3

I'm currently experimenting with the Twitter Streaming API. Everything work's like a charm, but the API sends me ton's of data, which I don't need. Is there a possibility to filter the data the API send me?

I'm using the following stream: https://stream.twitter.com/1.1/statuses/filter.json

Brian Tompsett - 汤莱恩
  • 5,753
  • 72
  • 57
  • 129
Lukas
  • 1,346
  • 7
  • 24
  • 49

4 Answers4

6

Take a look at the filter stream of the api:

https://dev.twitter.com/docs/api/1.1/post/statuses/filter

You can enter a set of keywords as a filter to track twitter, according to current limitations you can track up to 400 keywords.

After retrieving the tweets you have to make a manual filtering again to remove noisy data.

So if you can specify what you are looking by a set of keywords, you will achieve what you want; but there will always be noise in your data because it is almost impossible to define smtg that precisely through simple keyword filtering.
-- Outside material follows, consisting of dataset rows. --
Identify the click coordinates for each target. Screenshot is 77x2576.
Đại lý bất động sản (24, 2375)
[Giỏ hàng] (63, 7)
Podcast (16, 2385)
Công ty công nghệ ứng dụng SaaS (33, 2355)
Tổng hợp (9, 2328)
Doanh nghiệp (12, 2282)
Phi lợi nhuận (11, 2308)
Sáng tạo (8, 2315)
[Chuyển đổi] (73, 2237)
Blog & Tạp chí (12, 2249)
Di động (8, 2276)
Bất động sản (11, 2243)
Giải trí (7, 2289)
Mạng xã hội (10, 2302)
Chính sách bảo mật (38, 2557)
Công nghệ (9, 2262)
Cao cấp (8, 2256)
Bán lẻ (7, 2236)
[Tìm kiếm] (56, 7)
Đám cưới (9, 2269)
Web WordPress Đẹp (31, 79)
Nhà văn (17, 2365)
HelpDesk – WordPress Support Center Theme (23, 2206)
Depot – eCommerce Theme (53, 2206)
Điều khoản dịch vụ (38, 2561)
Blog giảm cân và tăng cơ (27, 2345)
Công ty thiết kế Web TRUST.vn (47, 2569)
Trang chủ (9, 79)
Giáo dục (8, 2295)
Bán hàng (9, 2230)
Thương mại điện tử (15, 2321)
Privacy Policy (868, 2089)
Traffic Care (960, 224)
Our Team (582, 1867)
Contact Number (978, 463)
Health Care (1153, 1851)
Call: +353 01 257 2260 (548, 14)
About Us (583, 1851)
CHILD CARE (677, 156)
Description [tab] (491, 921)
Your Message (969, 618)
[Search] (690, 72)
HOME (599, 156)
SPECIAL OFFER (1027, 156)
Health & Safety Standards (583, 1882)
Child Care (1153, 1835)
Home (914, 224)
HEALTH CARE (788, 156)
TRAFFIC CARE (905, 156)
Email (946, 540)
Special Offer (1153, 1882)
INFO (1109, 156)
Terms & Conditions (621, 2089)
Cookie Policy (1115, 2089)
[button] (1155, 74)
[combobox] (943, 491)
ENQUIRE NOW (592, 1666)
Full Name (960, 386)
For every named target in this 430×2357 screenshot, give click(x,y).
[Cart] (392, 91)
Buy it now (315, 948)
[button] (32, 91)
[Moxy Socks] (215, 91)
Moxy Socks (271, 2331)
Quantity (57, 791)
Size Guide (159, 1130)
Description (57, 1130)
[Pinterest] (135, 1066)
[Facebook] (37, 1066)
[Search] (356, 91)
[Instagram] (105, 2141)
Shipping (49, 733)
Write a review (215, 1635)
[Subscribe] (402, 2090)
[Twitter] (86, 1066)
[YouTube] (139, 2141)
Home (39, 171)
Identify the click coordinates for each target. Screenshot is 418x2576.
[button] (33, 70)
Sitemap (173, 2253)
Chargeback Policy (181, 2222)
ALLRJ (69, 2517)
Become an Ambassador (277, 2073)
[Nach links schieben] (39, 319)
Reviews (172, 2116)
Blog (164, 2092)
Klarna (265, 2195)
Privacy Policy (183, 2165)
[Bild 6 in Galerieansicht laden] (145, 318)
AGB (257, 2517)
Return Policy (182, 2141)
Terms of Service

For example lets assume you wanna track all tweets related to a brand named XYZ. For getting tweets about brand XYZ you might have a one word keyword set which contains only "XYZ". API will give all the tweets containing XYZ to you, but assume that "XYZ" has a meaning in some language and people of speaking that language will tweet about that word and you will receive that too. Also assume there is a city called XYZ and people will send check-in mesasgees. So at that point you need to filter out tweets that are not related to your topic, either by language detection or contextual information retrieval. But the key is to specify your keyword set about the topic you wanna cover.

Cheers.

cubbuk
  • 7,800
  • 4
  • 35
  • 62
  • Hi, thank's for that, but the problem is that i don't even want to receive the "Noisy" data, as i want to process lot's of tweets in less time :) Maybe it isn't even podsible to get a "short" version of the tweets from the api. – Lukas Jan 28 '13 at 22:34
  • @LucèBrùlè I edited my answer to clarify whats the noise data. – cubbuk Jan 28 '13 at 23:20
  • @cubbuk : Suppose i specified 3 keywords in the filter. Now when i get data from streaming API, is there a way (other than manually searching on my own) to detect that the tweet corresponds to WHICH of the three keywords that i specified in the filter ? – user1599964 May 16 '13 at 21:13
  • @user1599964 as far as I know, twitter doesn't provide any info about that, you have to figure it out manually yourself. – cubbuk May 17 '13 at 07:30
  • @cubbuk : Yes, i figured that out. Can you have a look at this question and let me know your views: http://stackoverflow.com/questions/16602483/filtering-of-tweets-received-from-statuses-filter-streaming-api – user1599964 May 17 '13 at 07:34
  • is there any tool which can help me for language detection? – S Gaber Aug 03 '13 at 02:31
  • @cubbuk : will the streaming API also include tweets like abXYZcd or XYZmn. Does it give me tweets which contain the filter substring?. For example if I filter for "fast", will it give me tweets like "breakfast"?. – Krishna Kalyan Mar 16 '16 at 00:06
  • @KrishnaKalyan I just don't know the current status, sorry. – cubbuk Mar 16 '16 at 12:18
0

answer is "No" for the question "is there a way (other than manually searching on my own) to detect that the tweet corresponds to WHICH of the three keywords that i specified in the filter ?" We have to do it manually ..

0

If it is possible you can migrate to twitter APIv2, since, by default it only returns id and text parameters, this reduces incoming data dramatically. Then you can add fields parameter for extra data you want.

Shanazar
  • 54
  • 6
-1

Look at backtype storm project. there are examples to filter api using twitter4j.

Dmitry
  • 89
  • 3